═══ PASSAGE PROVIDED ═══

Frequency count of web content and functionality features on LGOD portals

The analysis further focused on detecting natural groups or clusters within the LGOD early adopters as stipulated in RQ2. The study sought four groups (k = 4) in the data, separately for OGD content and OGD functionalities. In all, there were 73 LGODs in cluster 1, 63 in cluster 2, 66 in cluster 3 and 71 in cluster 4. The U.S. and Canada dominated in all the clusters contributing a total of 94 and 49 local government authorities out of the 273 in our study.

Overall, LGODs in clusters 3 and 4 respectively provide the most OGD features in terms of content and functionalities. Contributing to 16.67% of the local authorities in cluster 3, Canada leads in terms of the provision of OGD content benchmarked in the study. The U.S., Spain, Italy and France follow Canada in cluster 3. Similarly, in cluster 4, the U.S. contributes to about 63.4% of the total LGODs, and therefore provides far richer OGD functionalities and services than all other countries observed in the study. Canada, Italy, Spain and France follow in that order in terms of OGD functionalities. Specific to OGD contents, the strength of LGODs in cluster 4 as shown in Fig. 3, is the provision of features such as metadata, non-proprietary data formats and current datasets. For instance, in terms of data formats, LGODs in cluster 4 provide most of the recommended non-proprietary formats such as CSV, JSON, XML, RDF, as well as RSS and data APIs. However, LGODs in cluster 3 of which Canada dominates, focus more on geographic data formats such as Shape, GoeJSON and KML/KMZ. Geographic data is increasingly becoming one of the sought after data on OGD web portals and therefore adequate provision of appropriate Geo data formats would ease access of such data. Though overall, the clustering shows that, LGODs in clusters 1 and 2 lag behind their counterparts in clusters 3 and 4, one significant observation seen in cluster 2, is the provision of the XLX(S) data format. This spreadsheet data format is proprietary, and therefore not recommended highly by OGD web publishing standards. In terms of provision of OGD web functionalities, clusters 3 and 4 again provided more OGD functionalities than the other clusters. For instance, the strength of LGODs in cluster 3 can be seen in the provision of open data licenses and links to external data sites. LGODs in cluster 4 on the other hand, provided more of data visualization and data search functionalities. LGODs in cluster 1 urged slightly above clusters 3 and 4 in terms of provision of social media integration plugins.

═══ GIVEN INFORMATION ═══

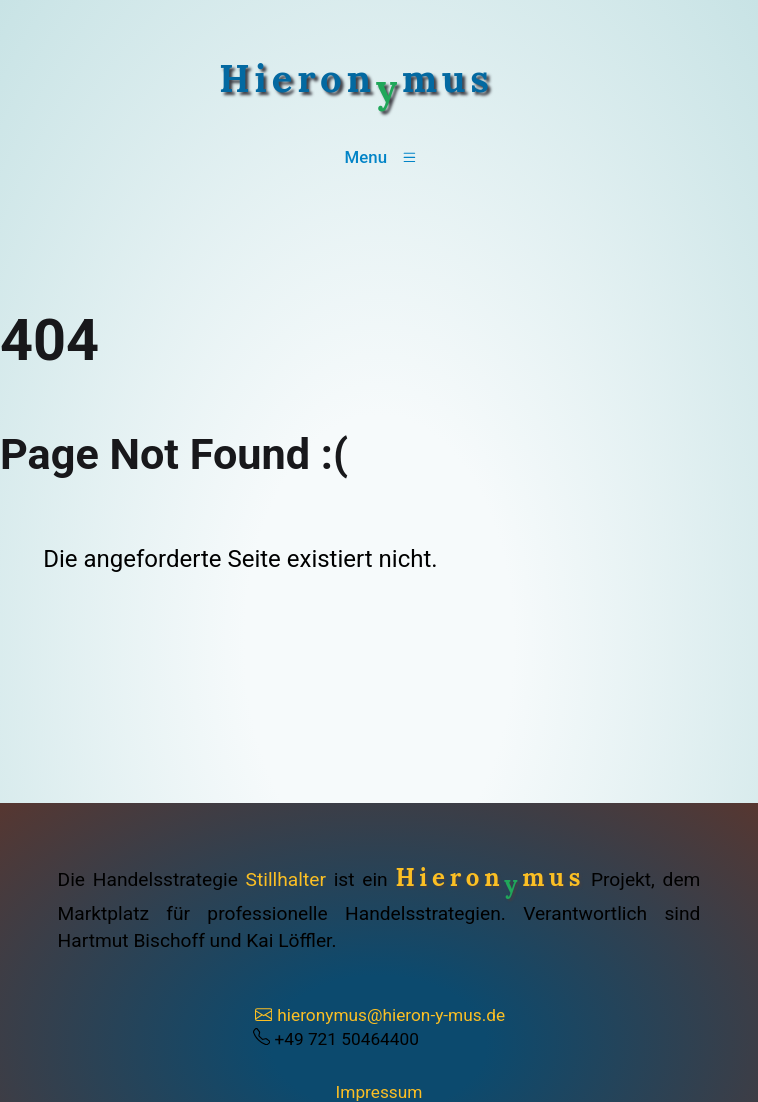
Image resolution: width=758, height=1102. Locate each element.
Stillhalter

═══

-- WORK INSTRUCTIONS --
1. Transcribe from the passage on open data portal clusters, beginning at the words "Frequency count of" and stopping after "in our study.".
2. Write the next part of the text on clustering local government open data portals, picking up after its final sentence.
The data here comes from a separate source unrelated to the passage.

-- THE ANSWERS --
1.
Frequency count of web content and functionality features on LGOD portals

The analysis further focused on detecting natural groups or clusters within the LGOD early adopters as stipulated in RQ2. The study sought four groups (k = 4) in the data, separately for OGD content and OGD functionalities. In all, there were 73 LGODs in cluster 1, 63 in cluster 2, 66 in cluster 3 and 71 in cluster 4. The U.S. and Canada dominated in all the clusters contributing a total of 94 and 49 local government authorities out of the 273 in our study.

2.
Fig. 3.
figure 3

Strength of LGODs in terms of OGD web contents

5 Discussion and Conclusion

The results of the LGOD web portal inventory audit give a general insight into the trends, relationships and similarities among LGOD implementers around the world. In terms of geographical distribution of LGODs, the apparent trend shows early adopters are mostly found in the global north. Significantly, North America represented only by the U.S. and Canada have a combined share of 41.4% of the total LGODs in the world. There are no cities, federal states, provinces or regions in Africa currently implementing the concept of a decentralized open government data. In Asia, one city each in China and South Korea and two in Taiwan are the early LGOD implementers. In South America, Brazil leads in terms of the number of early LGODs, followed by Argentina and Uruguay. Front runners of LGODs in Europe are Italy, Spain, U.K, France, Germany, Austria, Netherland, Finland, Sweden and Belgium in the order of number of local authorities involved. Australia represents the Oceania as the only implementer of LGODs. The LGOD web audit afforded the opportunity to find clusters or natural groups into which LGOD early adopters belong. The clustering scheme though not meant to be a score card of performance of the LGODs, give an indication of the strength of each cluster in terms of which OGD features they provide to data users. This approach is to aid policy makers to support seemingly struggling LGODs in terms of technical support and resources. For instance, local authorities in cluster 1, lag far behind in terms of provision of standard OGD features. Therefore, though a welcoming attempt by local authorities in cluster 1, it is observed that they are not adhering to international OGD publishing standards. Such cities, towns, federal states, provinces etc. would need to be supported to attain the right standards. There is a general lack of uniformity by LGODs in terms of the content and features they publish for their data users. The seeming heterogeneity among LOGD web portals is affirmed by [9, 14]. For instance, even within the same country, the web template as well as the OGD features used tend to be different at the national, state and city levels. Apart from the U.S. which for the most part provides a common OGD web template for both its national as well as local authorities (federal states, cities, towns and counties), most of the 27 countries have their OGD web architecture different from their local authorities.